Go to "Summary" and scroll down. Also click the "Technical Specs": no 2.0T is mentioned.


----------



## Blue316 (Feb 11, 2016)

CAFE May have input into this equation. CAFE standards For 2017 Passenger cars with footprint of 41 and 55 sq ft or less are 44 mpg and 33 mpg respectively... Up from 41 and 31 in 2016. 
I guess we can expect smaller engines in the future.
Blue316


----------



## Ripdubski (Aug 12, 2004)

Mistake on the web site. It starts out saying 2.0, but on the backend specs it looks like the standard 1.8 html. Not surprised as the 17 R-Line Beetle wasn't even indexed on the web site a week ago. I have a copy of the order sheet from the dealer as I'm heavily considering ordering one, and it states 2.0 TSI. I'm told its not the gen 3 as in MK7 GTI, but is the (gen 2?) as was in the MK6 GTI. I''d like an absolute answer.


----------



## drtechy (Jun 3, 2009)

definitely not a gen2, we did not get the gen2 motor here in the US.

posted via Tapatalk


----------



## DirtyDubbs (Mar 7, 2009)

Ripdubski said:


> Mistake on the web site. It starts out saying 2.0, but on the backend specs it looks like the standard 1.8 html. Not surprised as the 17 R-Line Beetle wasn't even indexed on the web site a week ago. I have a copy of the order sheet from the dealer as I'm heavily considering ordering one, and it states 2.0 TSI. I'm told its not the gen 3 as in MK7 GTI, but is the (gen 2?) as was in the MK6 GTI. I''d like an absolute answer.


2.0t R-Line SEL was available as a build for 2017 but they are no longer offering them if you didn't ore-order them. 1.8t is the only option for 2017 if you didn't order earlier this year. 


Sent from my iPhone using Tapatalk


----------



## Ripdubski (Aug 12, 2004)

DirtyDubbs said:


> 2.0t R-Line SEL was available as a build for 2017 but they are no longer offering them if you didn't ore-order them. 1.8t is the only option for 2017 if you didn't order earlier this year.
> 
> 
> Sent from my iPhone using Tapatalk


Not according to the dealer, Looking at current order sheets, and it does not state "no longer order able" like the GTI 2 door.


----------



## DirtyDubbs (Mar 7, 2009)

Ripdubski said:


> Not according to the dealer, Looking at current order sheets, and it does not state "no longer order able" like the GTI 2 door.

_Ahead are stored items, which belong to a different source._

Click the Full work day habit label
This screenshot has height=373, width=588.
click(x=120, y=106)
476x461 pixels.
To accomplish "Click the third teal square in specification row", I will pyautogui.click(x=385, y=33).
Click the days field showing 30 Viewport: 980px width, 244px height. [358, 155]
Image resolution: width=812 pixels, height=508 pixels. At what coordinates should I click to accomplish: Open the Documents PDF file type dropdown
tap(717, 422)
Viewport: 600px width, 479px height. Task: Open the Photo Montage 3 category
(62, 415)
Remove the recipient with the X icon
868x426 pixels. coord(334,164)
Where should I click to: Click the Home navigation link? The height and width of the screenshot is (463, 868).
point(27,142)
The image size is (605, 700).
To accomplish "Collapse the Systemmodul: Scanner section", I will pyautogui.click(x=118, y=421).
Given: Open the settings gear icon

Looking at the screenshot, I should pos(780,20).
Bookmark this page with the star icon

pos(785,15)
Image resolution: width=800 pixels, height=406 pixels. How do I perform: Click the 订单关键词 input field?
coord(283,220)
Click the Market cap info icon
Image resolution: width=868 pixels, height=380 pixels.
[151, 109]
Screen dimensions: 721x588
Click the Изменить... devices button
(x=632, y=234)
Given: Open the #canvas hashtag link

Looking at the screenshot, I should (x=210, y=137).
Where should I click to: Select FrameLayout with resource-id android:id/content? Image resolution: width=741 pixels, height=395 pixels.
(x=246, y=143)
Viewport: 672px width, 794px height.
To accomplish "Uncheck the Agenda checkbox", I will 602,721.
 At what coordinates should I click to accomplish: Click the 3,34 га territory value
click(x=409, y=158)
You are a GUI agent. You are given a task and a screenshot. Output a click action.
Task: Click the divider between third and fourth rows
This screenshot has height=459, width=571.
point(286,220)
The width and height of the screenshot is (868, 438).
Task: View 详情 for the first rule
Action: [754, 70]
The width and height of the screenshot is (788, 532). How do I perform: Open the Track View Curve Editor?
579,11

We tried ordering one a couple weeks ago and they wouldn't take it. I work for VW dealer 


Sent from my iPhone using Tapatalk


----------



## f.rizzo (Jun 29, 2008)

No more leather on the top of the line (SEL) model either...
.


----------



## flynavyj (Jan 26, 2007)

I was at the dealership today getting a part for my 2012 Turbo and noticed that almost all the beetles on the lot now had a "turbo" badge on the bumper...the only one missing the "Turbo" badge was the new Pink Beetle. Each of these cars had the spoiler like previous Turbo and R line cars, but the exhaust was on the left side like a base Beetle, Jetta, Golf...Started looking at the spec sheets, and each car is a 1.8T car. 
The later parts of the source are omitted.